MASTER KUNG -- Carl Crow -- Harper

($3.50).

When they read 400 Million Customers, Carl Crow's engaging best-seller about life among Chinese businessmen, skeptics may have suspected that his Chinese sympathies had been inspired by his profitable Shanghai advertising business. When they learned that he had long been a Confucian, even skeptics had to admit it looked as though he had written from a well-informed heart.

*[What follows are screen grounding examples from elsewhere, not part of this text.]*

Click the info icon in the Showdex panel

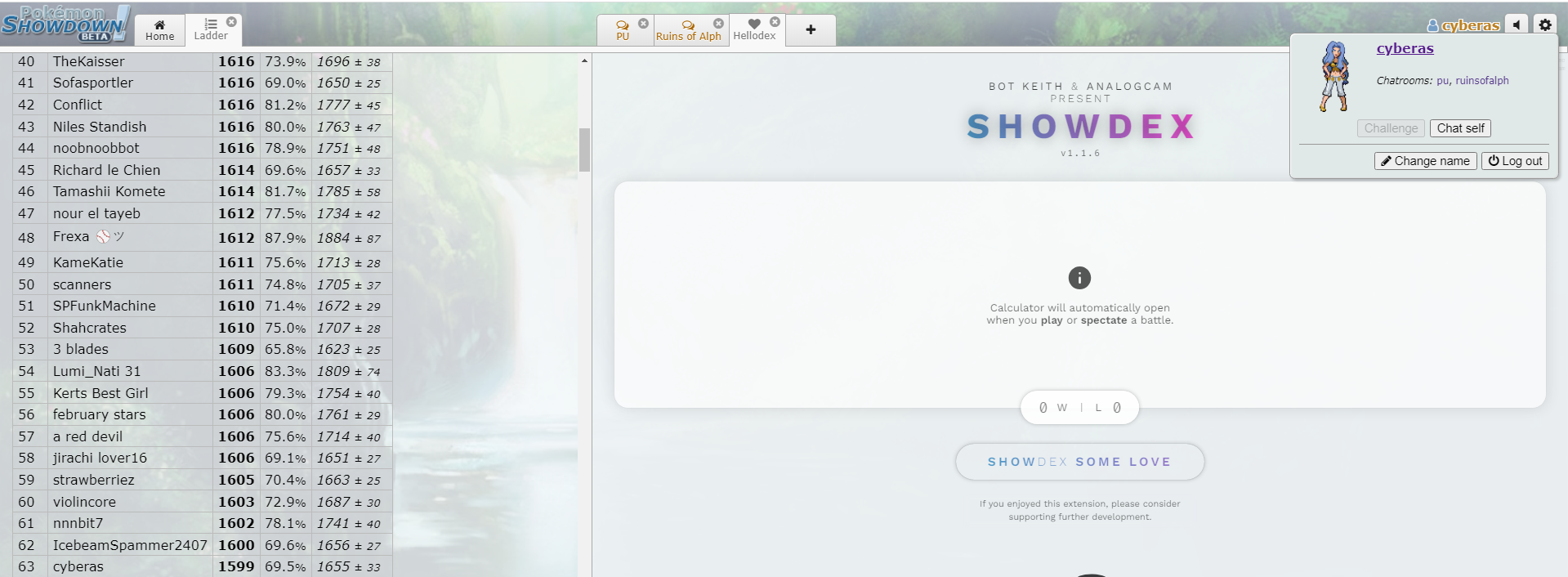[1079, 278]
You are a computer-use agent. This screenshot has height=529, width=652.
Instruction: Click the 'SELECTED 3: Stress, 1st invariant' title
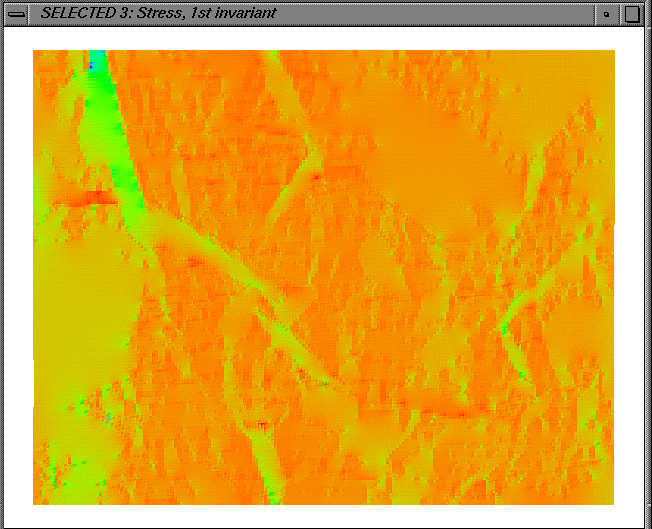tap(158, 14)
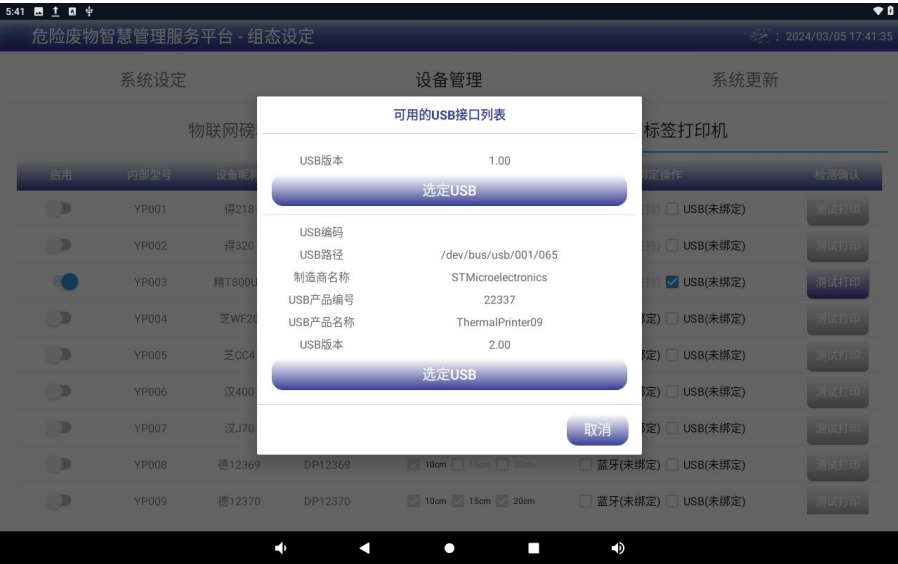
Task: Tap the volume up icon in navigation bar
Action: coord(617,548)
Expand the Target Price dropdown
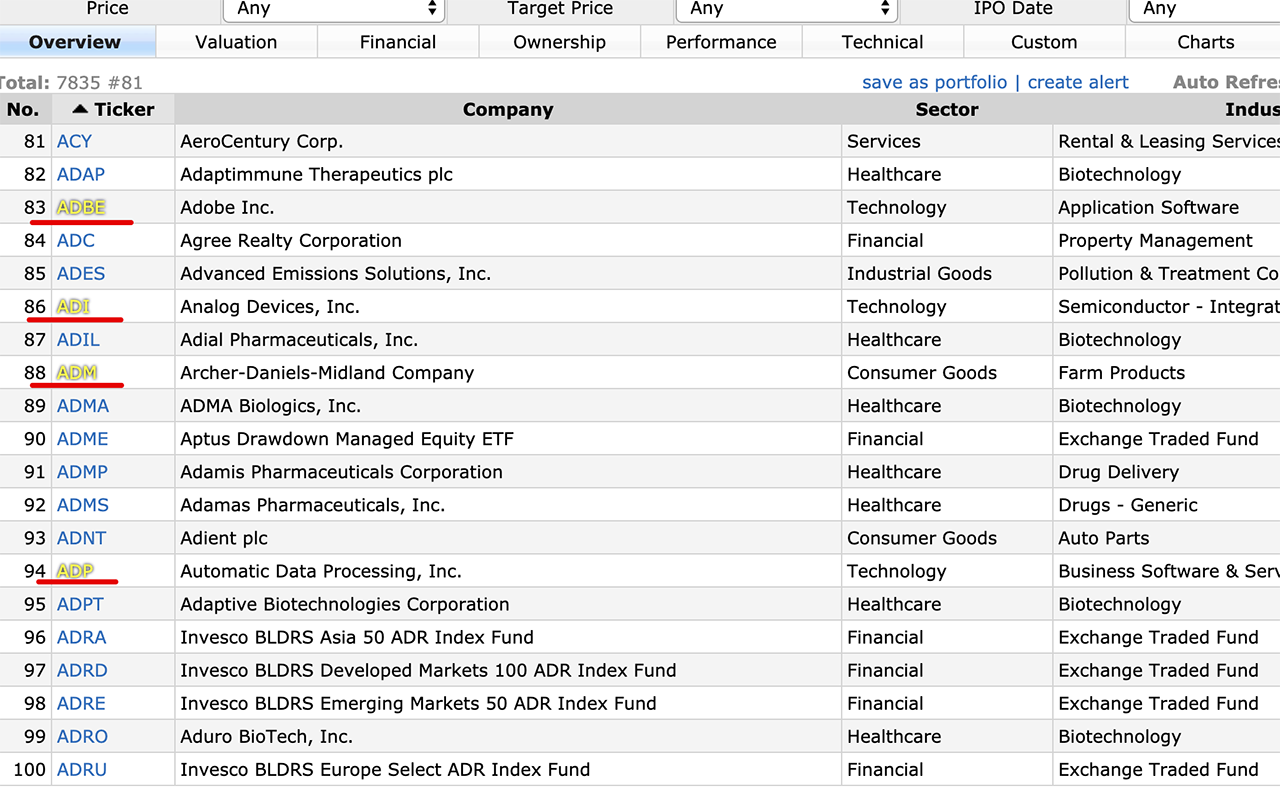This screenshot has width=1280, height=800. [x=785, y=9]
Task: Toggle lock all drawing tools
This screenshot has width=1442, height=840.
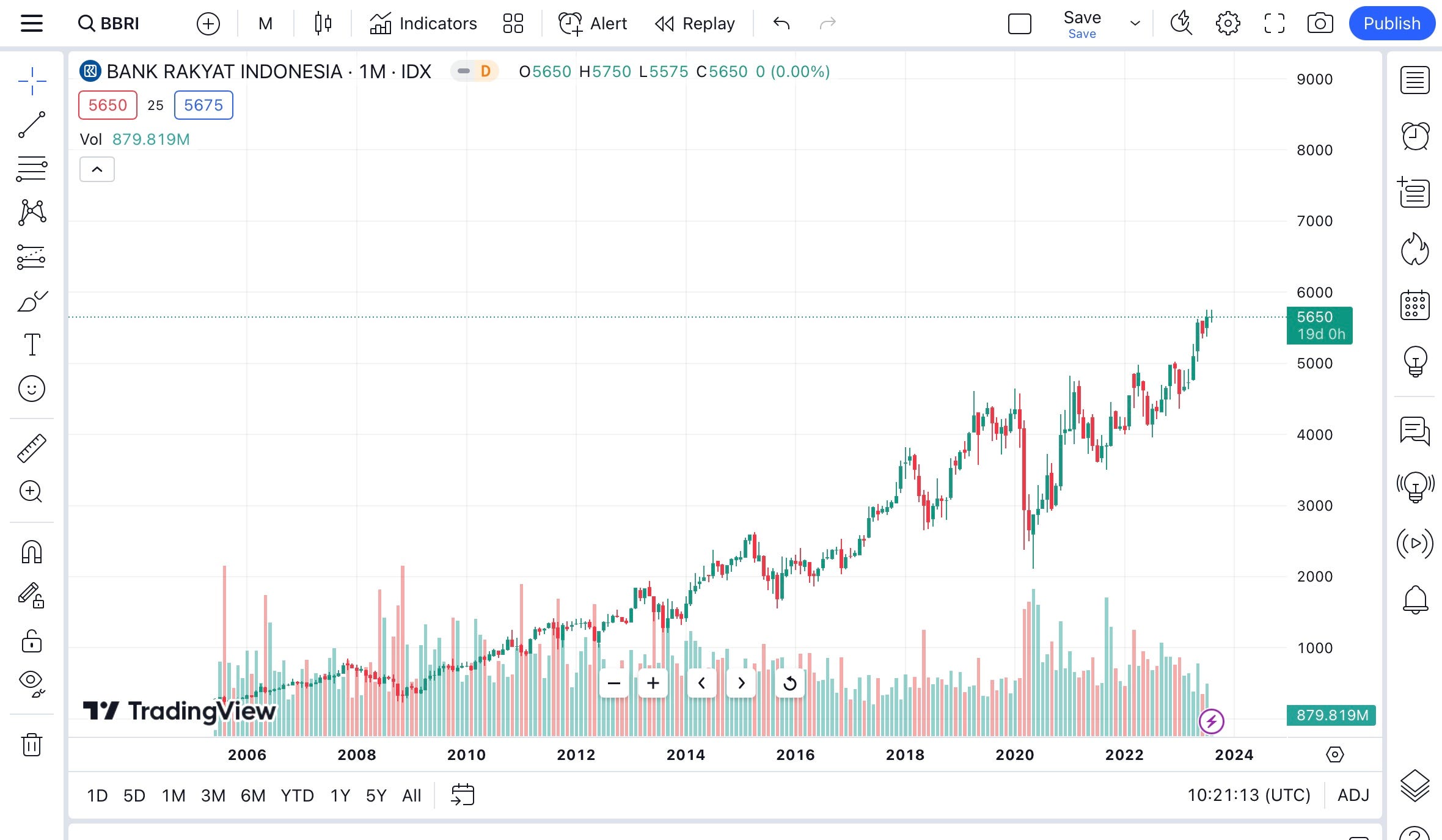Action: point(32,641)
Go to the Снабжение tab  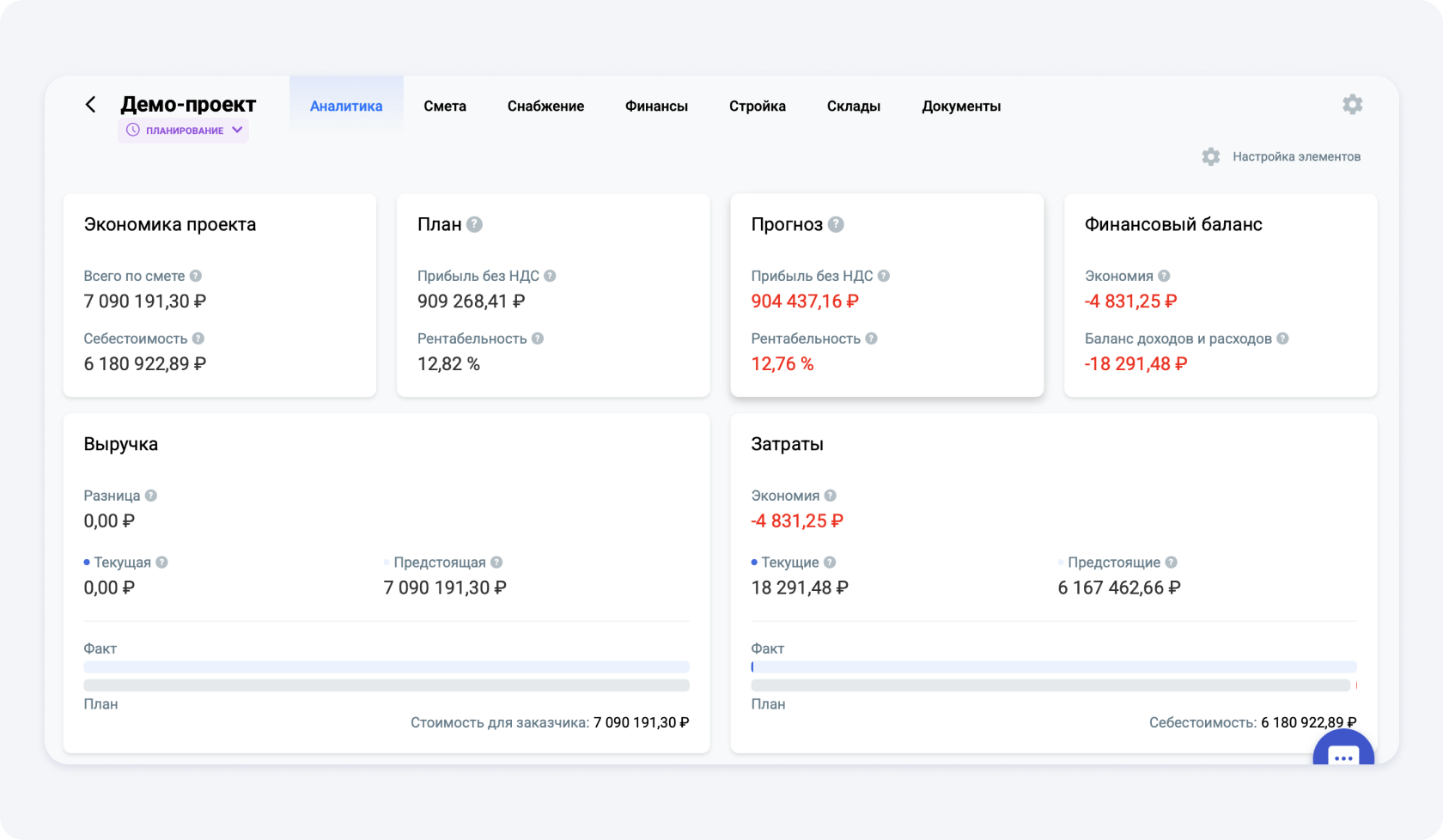coord(545,107)
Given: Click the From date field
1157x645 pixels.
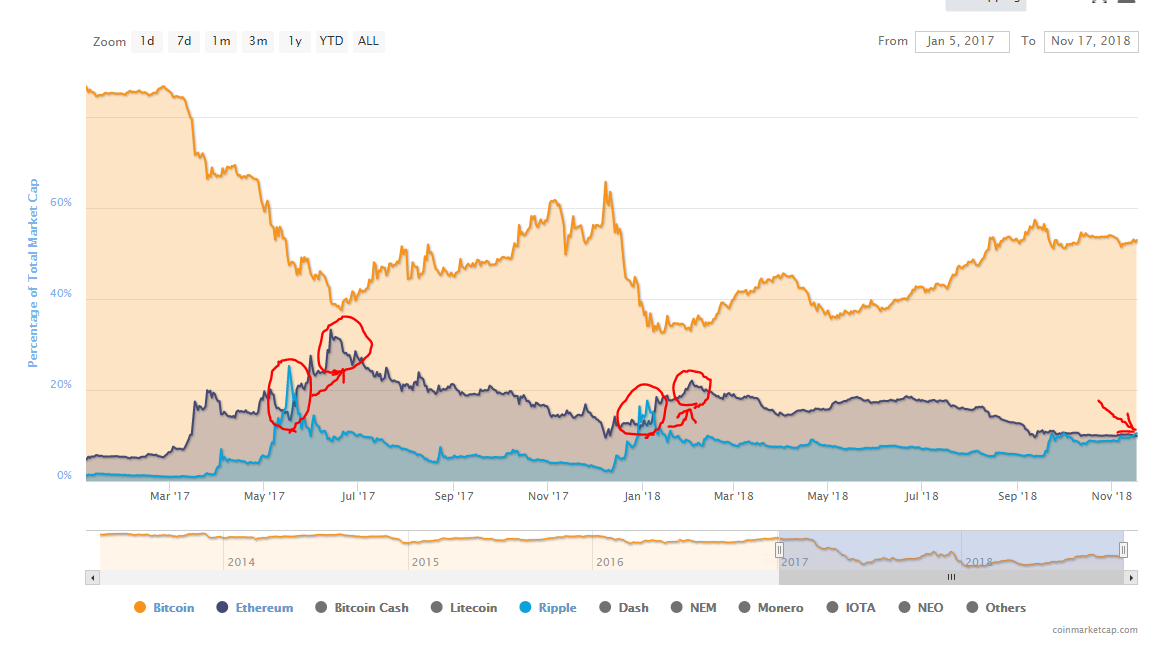Looking at the screenshot, I should (961, 41).
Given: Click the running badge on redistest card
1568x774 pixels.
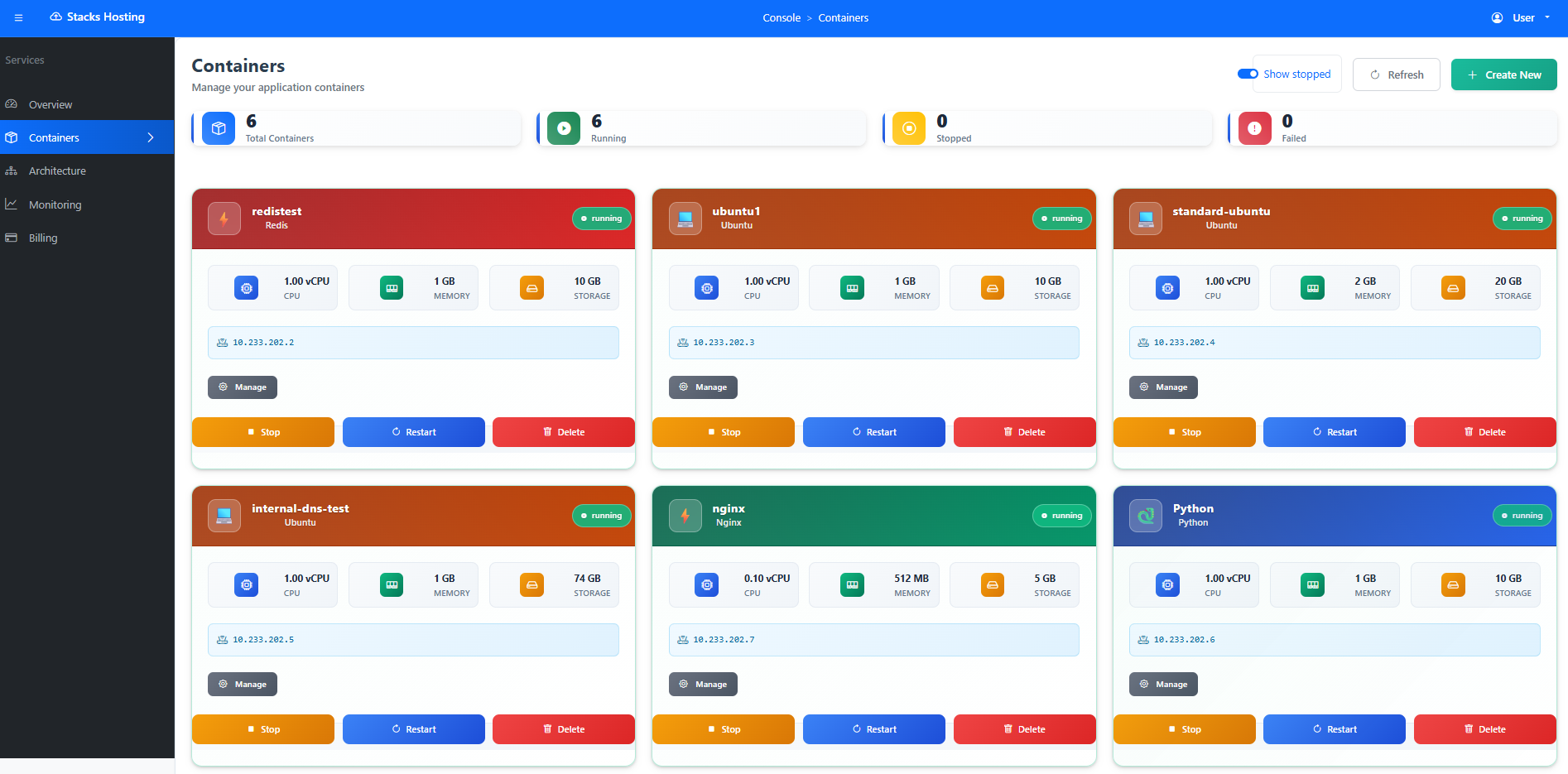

Why Author Crow became a Confucian becomes clearer after reading Master Kung, his biography of Confucius. What attracted him to Confucius was not the official perfectionist version of China's greatest historical figure. He became a convert because Confucius seemed the perfect personification of the Golden Mean--a moralist without asceticism, a reformer without fanaticism, a conservative without bigotry, a scholar without pedantry, a rugged individualist with a social conscience--but for all that, a man with such human foibles as touchiness and misogyny.

To orthodox Confucians Author Crow's Confucius may sometimes seem confusing. But they will have to admit that he succeeds in peeling off a lot of the 24-century coating of official lacquer. In fact, as Author Crow portrays him, the huge, ugly wise man emerges with a look as human as Benjamin Franklin's.

What Author Crow particularly liked about Confucius was that he attempted to found no religion, on the contrary disliked nothing more than.mystics and professional philosophers. He was really, says Author Crow, a brilliant scholar in search of an honest political job. With Chinese politics what they are, and Confucius the cautious kibitzer he was, he was 50 years old before he found one, as governor of a province. Besides giving the province the best government it had ever had, he also astonished his disciples as a master of realpolitik. His good-government policy was simple. He merely designated the following as capital crimes: robbery, an ugly disposition, stubbornness, stupidity, lying. But even the cause of good government could not triumph over his grudge against women. When his lord took to giving more attention to a harem of 80 dancing girls than he did to him, Confucius resigned in disgust. The next 17 years, followed by 100 disciples, he spent looking for another job. He did not find one, mainly because Chinese lords mistrusted his honesty, once because he refused to play up to a smart mistress behind the throne. Typical of the topical way Confucius coined his maxims was the crack he delivered on this occasion. "I have never known anyone," declared the sage, "who will work so hard on behalf of virtue as for a beautiful face."

With this candid, sympathetic portrait it becomes clearer why Chinese chopsticks have so long been at home in Confucianism's dish: No other ethical system has ever permitted so much moral, mental and worldly comfort under one head.